-- start of Data to process --

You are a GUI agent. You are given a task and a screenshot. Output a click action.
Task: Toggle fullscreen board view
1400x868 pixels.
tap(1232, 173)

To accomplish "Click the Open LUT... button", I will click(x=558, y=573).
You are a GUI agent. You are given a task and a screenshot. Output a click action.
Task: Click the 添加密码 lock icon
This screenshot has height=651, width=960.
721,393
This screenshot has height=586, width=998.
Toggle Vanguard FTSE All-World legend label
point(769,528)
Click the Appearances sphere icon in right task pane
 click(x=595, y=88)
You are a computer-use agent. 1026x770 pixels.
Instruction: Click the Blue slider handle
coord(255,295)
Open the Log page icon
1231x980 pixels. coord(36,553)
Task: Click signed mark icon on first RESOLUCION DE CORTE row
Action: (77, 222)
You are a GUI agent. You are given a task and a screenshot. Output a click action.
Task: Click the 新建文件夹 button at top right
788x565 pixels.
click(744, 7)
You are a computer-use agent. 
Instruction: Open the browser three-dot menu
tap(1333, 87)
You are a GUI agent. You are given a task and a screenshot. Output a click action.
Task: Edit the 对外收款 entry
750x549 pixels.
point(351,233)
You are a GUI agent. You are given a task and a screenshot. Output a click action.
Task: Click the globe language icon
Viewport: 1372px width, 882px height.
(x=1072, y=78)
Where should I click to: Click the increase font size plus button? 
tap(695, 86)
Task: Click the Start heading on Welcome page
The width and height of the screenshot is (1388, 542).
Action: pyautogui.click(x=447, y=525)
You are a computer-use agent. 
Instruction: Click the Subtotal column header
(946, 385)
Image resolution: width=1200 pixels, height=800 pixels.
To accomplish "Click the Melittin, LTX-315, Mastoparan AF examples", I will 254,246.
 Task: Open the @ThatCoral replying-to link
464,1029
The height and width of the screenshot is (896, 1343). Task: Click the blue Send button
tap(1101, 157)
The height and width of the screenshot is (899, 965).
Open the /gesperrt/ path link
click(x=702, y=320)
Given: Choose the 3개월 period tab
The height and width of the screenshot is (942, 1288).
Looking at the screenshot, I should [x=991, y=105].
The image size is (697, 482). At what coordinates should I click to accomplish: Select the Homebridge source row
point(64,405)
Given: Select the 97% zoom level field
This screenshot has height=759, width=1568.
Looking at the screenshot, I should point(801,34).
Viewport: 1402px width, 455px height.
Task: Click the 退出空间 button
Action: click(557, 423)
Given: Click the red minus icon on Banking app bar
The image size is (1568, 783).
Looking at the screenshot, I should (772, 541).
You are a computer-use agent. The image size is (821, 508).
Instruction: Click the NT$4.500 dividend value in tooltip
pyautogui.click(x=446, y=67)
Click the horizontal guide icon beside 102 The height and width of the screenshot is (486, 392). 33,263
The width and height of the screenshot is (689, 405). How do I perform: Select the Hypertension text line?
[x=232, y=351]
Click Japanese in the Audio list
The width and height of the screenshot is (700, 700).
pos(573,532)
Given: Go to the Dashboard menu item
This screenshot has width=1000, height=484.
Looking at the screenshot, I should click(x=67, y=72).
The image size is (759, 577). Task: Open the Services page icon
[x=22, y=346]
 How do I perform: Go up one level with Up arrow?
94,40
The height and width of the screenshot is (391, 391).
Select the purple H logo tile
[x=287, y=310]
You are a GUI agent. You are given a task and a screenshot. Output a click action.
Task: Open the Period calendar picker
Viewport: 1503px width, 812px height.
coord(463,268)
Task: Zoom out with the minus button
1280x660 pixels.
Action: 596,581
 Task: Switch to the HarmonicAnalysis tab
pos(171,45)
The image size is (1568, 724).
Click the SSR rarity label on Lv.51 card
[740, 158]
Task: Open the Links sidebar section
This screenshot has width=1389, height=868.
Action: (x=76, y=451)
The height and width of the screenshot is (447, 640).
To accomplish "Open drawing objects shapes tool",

-- end of Data to process --

Given problem: Print every line of the rows above verbatim, from the first row through the last.

Answer to the problem:
You are a GUI agent. You are given a task and a screenshot. Output a click action.
Task: Toggle fullscreen board view
1400x868 pixels.
tap(1232, 173)

To accomplish "Click the Open LUT... button", I will click(x=558, y=573).
You are a GUI agent. You are given a task and a screenshot. Output a click action.
Task: Click the 添加密码 lock icon
This screenshot has height=651, width=960.
721,393
This screenshot has height=586, width=998.
Toggle Vanguard FTSE All-World legend label
point(769,528)
Click the Appearances sphere icon in right task pane
 click(x=595, y=88)
You are a computer-use agent. 1026x770 pixels.
Instruction: Click the Blue slider handle
coord(255,295)
Open the Log page icon
1231x980 pixels. coord(36,553)
Task: Click signed mark icon on first RESOLUCION DE CORTE row
Action: (77, 222)
You are a GUI agent. You are given a task and a screenshot. Output a click action.
Task: Click the 新建文件夹 button at top right
788x565 pixels.
click(744, 7)
You are a computer-use agent. 
Instruction: Open the browser three-dot menu
tap(1333, 87)
You are a GUI agent. You are given a task and a screenshot. Output a click action.
Task: Edit the 对外收款 entry
750x549 pixels.
point(351,233)
You are a GUI agent. You are given a task and a screenshot. Output a click action.
Task: Click the globe language icon
Viewport: 1372px width, 882px height.
(x=1072, y=78)
Where should I click to: Click the increase font size plus button? 
tap(695, 86)
Task: Click the Start heading on Welcome page
The width and height of the screenshot is (1388, 542).
Action: pyautogui.click(x=447, y=525)
You are a computer-use agent. 
Instruction: Click the Subtotal column header
(946, 385)
Image resolution: width=1200 pixels, height=800 pixels.
To accomplish "Click the Melittin, LTX-315, Mastoparan AF examples", I will 254,246.
 Task: Open the @ThatCoral replying-to link
464,1029
The height and width of the screenshot is (896, 1343). Task: Click the blue Send button
tap(1101, 157)
The height and width of the screenshot is (899, 965).
Open the /gesperrt/ path link
click(x=702, y=320)
Given: Choose the 3개월 period tab
The height and width of the screenshot is (942, 1288).
Looking at the screenshot, I should [x=991, y=105].
The image size is (697, 482). At what coordinates should I click to accomplish: Select the Homebridge source row
point(64,405)
Given: Select the 97% zoom level field
This screenshot has height=759, width=1568.
Looking at the screenshot, I should point(801,34).
Viewport: 1402px width, 455px height.
Task: Click the 退出空间 button
Action: click(557, 423)
Given: Click the red minus icon on Banking app bar
The image size is (1568, 783).
Looking at the screenshot, I should (772, 541).
You are a computer-use agent. The image size is (821, 508).
Instruction: Click the NT$4.500 dividend value in tooltip
pyautogui.click(x=446, y=67)
Click the horizontal guide icon beside 102 The height and width of the screenshot is (486, 392). 33,263
The width and height of the screenshot is (689, 405). How do I perform: Select the Hypertension text line?
[x=232, y=351]
Click Japanese in the Audio list
The width and height of the screenshot is (700, 700).
pos(573,532)
Given: Go to the Dashboard menu item
This screenshot has width=1000, height=484.
Looking at the screenshot, I should click(x=67, y=72).
The image size is (759, 577). Task: Open the Services page icon
[x=22, y=346]
 How do I perform: Go up one level with Up arrow?
94,40
The height and width of the screenshot is (391, 391).
Select the purple H logo tile
[x=287, y=310]
You are a GUI agent. You are given a task and a screenshot. Output a click action.
Task: Open the Period calendar picker
Viewport: 1503px width, 812px height.
coord(463,268)
Task: Zoom out with the minus button
1280x660 pixels.
Action: 596,581
 Task: Switch to the HarmonicAnalysis tab
pos(171,45)
The image size is (1568, 724).
Click the SSR rarity label on Lv.51 card
[740, 158]
Task: Open the Links sidebar section
This screenshot has width=1389, height=868.
Action: (x=76, y=451)
The height and width of the screenshot is (447, 640).
To accomplish "Open drawing objects shapes tool",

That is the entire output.